** Document section **
....

If this clinic was geared towards 'advanced' students or students clearly learning tricks for a specific reason...I can see it. But with the type of people that were there....omg. There were soooooo many other things that they could have learned to help themselves with their horses. One older lady was almost in tears from Tommy putting her down while she wasn't getting the lay down technique correct. One little ten year old was with her 'show' mom and nutty TB and she was completely scared to be near it....and had plenty of reason to be, while Mom wouldn't give up and wanted her to ride the horse. This went on, even after Chantel...Tommy's wife tried to work with the horse in the roundpen and it kept rearing and spinning and bolting. Oh, but we are going to lay this horse down????? Chantel had to actually not allow this horse in that part of the clinic and let the poor little ten year old girl ride Tommy's trained horse around the arena. Poor thing.

I wasn't there the first or the third day...maybe there was magic...idk. But I spent the whole second day out there and was not impressed by any of it.


----------



## 6gun Kid

The dude is a sure enough fool, and his wife isnt much better. All I'm going to say on the subject.


----------



## Oldhorselady

6gun Kid said:


> The dude is a sure enough fool, and his wife isnt much better. All I'm going to say on the subject.


I agree.....


----------



## stevenson

never heard of him..


----------



## swimminchikin

I see Tommy as an entertainer, but not a horseman. I'd much rather watch someone like Guy McLean. If a horse acts out he reacts with humor and patience instead of lashing out in anger or frustration. Just my $.02


----------



## COWCHICK77

Never heard of him but what little I Googled I would say he decided to shove his way into the clinician fad for the purpose of money and getting his name out.

OHL, I think you did right by walking away. If you want to attend clinics as a means to expand your knowledge there are way better ones to go to


----------



## Oldhorselady

COWCHICK77 said:


> Never heard of him but what little I Googled I would say he decided to shove his way into the clinician fad for the purpose of money and getting his name out.

....

** Data for review **
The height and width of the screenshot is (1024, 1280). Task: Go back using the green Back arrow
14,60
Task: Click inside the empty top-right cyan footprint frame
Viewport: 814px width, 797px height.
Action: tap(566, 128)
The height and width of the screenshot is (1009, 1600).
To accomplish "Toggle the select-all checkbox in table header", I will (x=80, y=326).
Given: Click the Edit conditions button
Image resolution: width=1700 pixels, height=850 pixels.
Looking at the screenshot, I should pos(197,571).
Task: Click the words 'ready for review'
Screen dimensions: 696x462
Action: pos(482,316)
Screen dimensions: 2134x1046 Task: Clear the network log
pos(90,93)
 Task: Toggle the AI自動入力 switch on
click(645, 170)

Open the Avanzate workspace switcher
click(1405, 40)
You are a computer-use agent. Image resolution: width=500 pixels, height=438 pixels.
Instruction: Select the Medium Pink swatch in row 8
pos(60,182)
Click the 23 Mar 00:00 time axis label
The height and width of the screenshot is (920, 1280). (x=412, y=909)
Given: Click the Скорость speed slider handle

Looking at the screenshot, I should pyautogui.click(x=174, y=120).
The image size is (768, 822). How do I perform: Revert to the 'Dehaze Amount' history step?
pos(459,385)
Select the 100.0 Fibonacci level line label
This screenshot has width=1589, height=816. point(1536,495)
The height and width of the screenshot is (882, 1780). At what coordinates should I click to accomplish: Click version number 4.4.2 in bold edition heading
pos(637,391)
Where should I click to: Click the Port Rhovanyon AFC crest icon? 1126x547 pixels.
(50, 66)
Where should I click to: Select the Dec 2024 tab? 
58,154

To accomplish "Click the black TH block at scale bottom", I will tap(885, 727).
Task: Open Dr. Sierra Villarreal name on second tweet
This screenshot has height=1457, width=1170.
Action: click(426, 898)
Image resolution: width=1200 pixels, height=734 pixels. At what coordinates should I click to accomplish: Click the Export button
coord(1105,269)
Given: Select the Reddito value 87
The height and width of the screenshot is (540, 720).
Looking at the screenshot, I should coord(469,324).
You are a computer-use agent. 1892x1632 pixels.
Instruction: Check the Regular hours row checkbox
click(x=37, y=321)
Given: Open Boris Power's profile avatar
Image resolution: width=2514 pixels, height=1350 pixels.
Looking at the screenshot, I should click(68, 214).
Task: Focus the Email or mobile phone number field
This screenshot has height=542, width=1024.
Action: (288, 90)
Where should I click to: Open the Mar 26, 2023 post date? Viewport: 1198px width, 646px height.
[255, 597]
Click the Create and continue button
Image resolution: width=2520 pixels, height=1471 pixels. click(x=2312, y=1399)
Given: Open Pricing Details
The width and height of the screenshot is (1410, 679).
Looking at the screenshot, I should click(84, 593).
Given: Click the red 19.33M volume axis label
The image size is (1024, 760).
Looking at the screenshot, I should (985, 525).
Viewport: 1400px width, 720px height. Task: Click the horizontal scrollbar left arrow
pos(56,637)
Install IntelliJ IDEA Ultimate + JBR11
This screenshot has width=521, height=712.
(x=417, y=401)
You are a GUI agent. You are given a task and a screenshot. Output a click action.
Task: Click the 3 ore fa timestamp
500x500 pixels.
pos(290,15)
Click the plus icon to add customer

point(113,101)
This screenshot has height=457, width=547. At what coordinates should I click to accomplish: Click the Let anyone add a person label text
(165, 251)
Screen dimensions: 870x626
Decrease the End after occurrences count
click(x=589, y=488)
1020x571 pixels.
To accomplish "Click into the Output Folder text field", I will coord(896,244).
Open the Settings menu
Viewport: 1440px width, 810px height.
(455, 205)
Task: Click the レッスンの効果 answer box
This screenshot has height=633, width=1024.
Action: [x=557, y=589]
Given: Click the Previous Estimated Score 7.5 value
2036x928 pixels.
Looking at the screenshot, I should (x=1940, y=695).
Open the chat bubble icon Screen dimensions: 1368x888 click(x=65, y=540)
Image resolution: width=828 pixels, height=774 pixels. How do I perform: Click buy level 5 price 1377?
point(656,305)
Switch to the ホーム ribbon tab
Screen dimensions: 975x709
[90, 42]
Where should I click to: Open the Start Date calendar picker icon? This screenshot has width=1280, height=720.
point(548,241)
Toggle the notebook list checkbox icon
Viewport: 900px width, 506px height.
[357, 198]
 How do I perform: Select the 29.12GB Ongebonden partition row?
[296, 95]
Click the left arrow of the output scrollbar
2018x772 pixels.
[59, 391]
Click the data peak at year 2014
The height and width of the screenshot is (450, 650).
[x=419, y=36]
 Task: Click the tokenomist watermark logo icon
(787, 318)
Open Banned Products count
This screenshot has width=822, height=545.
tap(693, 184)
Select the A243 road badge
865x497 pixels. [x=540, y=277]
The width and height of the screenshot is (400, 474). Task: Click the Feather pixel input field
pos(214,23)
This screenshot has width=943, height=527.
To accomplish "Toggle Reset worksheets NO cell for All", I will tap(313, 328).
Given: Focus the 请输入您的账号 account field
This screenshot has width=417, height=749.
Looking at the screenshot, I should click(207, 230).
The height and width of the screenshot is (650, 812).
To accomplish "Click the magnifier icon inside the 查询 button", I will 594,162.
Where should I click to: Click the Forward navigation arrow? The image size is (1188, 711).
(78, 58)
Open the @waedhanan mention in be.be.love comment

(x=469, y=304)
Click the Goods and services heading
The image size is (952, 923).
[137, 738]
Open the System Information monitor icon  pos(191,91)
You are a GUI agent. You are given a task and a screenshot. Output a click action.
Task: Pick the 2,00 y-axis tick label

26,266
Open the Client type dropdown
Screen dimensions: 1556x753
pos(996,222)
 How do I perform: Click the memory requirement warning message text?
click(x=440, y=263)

....

** Study questions **
1) In the forum thread about the horse clinic, who does swimminchikin say they would much rather watch?
2) Translate this sentence from the forum thread about the horse clinic into Spanish: "I see Tommy as an entertainer, but not a horseman."
3) Return the part of the forum thread about the horse clinic from "I wasn't there" to "by any of it.", copied exactly.
The data is not needed for any of this.

** Numbered responses **
1) Guy McLean

2) Veo a Tommy como un animador, pero no como un jinete.

3)
I wasn't there the first or the third day...maybe there was magic...idk. But I spent the whole second day out there and was not impressed by any of it.